Record extracts
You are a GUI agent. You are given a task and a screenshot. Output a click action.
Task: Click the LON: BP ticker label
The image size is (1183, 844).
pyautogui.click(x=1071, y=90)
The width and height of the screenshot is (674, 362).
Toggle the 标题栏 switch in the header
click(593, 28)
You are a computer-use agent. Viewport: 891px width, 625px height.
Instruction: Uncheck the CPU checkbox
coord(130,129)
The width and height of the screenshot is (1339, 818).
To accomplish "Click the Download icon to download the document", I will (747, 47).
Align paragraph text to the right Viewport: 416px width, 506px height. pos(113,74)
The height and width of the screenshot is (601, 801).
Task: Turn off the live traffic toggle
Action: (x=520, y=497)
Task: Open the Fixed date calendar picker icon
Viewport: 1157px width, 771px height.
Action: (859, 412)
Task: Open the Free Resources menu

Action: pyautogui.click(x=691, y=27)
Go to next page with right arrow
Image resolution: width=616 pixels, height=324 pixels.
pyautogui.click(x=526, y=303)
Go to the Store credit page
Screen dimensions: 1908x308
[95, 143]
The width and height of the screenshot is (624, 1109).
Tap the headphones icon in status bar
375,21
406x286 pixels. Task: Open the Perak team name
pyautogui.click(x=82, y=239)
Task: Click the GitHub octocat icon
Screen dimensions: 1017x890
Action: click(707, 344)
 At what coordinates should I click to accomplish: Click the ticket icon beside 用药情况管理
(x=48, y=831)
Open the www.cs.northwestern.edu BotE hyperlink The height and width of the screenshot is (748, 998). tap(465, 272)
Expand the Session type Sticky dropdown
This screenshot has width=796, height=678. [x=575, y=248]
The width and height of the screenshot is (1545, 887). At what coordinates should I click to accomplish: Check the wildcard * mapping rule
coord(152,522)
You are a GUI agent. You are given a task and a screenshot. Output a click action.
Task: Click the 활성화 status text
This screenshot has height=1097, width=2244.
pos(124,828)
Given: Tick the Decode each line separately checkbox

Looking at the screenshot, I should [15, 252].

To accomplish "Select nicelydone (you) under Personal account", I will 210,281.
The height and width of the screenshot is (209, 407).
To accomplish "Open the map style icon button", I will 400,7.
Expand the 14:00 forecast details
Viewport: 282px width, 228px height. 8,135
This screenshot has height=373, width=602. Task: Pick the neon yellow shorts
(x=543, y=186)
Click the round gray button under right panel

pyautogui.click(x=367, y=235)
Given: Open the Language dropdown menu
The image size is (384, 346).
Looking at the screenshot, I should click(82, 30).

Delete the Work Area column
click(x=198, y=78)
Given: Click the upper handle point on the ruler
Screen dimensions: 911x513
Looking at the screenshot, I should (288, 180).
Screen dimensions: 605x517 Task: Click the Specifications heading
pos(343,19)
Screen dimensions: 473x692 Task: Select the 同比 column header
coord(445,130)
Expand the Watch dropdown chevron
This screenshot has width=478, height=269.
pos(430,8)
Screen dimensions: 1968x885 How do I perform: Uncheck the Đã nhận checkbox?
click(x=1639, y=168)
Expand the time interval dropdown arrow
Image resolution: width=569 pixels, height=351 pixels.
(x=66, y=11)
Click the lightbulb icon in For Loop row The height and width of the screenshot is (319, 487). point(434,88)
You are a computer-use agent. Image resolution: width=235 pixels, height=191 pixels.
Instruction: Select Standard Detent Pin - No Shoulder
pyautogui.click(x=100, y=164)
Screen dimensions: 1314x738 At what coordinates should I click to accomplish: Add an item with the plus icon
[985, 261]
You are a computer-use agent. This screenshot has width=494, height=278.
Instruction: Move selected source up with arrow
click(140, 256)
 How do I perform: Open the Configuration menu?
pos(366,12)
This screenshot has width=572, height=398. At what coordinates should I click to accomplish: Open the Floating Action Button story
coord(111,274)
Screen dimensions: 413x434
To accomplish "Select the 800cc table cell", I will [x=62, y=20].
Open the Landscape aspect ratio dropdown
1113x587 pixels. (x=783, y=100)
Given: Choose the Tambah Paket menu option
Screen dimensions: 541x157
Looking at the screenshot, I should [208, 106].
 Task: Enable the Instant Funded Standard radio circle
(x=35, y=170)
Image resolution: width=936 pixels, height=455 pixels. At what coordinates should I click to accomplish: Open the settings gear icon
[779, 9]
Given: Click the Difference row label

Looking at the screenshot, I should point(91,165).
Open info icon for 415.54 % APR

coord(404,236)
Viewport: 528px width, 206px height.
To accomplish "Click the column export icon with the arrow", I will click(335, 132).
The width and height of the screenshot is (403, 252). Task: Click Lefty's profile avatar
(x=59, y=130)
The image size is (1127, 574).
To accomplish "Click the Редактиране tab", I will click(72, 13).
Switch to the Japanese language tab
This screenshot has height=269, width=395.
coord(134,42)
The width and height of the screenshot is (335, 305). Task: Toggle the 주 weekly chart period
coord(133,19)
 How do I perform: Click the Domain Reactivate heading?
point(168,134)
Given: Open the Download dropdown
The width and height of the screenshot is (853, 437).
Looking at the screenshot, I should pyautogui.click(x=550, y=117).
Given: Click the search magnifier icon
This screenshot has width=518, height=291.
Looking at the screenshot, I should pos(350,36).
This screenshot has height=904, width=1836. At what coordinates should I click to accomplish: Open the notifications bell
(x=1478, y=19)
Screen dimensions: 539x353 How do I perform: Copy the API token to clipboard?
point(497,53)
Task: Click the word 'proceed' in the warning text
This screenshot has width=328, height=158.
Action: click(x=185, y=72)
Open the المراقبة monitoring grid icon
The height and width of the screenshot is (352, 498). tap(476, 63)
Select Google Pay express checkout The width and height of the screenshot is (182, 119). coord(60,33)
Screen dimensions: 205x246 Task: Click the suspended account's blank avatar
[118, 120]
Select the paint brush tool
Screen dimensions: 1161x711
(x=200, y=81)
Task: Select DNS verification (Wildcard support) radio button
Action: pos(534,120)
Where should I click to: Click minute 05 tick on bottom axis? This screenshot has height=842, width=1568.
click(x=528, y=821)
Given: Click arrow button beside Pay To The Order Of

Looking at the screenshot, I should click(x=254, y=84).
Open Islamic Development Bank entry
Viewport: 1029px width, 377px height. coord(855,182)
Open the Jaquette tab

Task goal
Copy the lines above word for word, from the first line of the records through the line containing "Action: (x=520, y=497)", both ends included.

Answer to the task
You are a GUI agent. You are given a task and a screenshot. Output a click action.
Task: Click the LON: BP ticker label
The image size is (1183, 844).
pyautogui.click(x=1071, y=90)
The width and height of the screenshot is (674, 362).
Toggle the 标题栏 switch in the header
click(593, 28)
You are a computer-use agent. Viewport: 891px width, 625px height.
Instruction: Uncheck the CPU checkbox
coord(130,129)
The width and height of the screenshot is (1339, 818).
To accomplish "Click the Download icon to download the document", I will (747, 47).
Align paragraph text to the right Viewport: 416px width, 506px height. pos(113,74)
The height and width of the screenshot is (601, 801).
Task: Turn off the live traffic toggle
Action: (x=520, y=497)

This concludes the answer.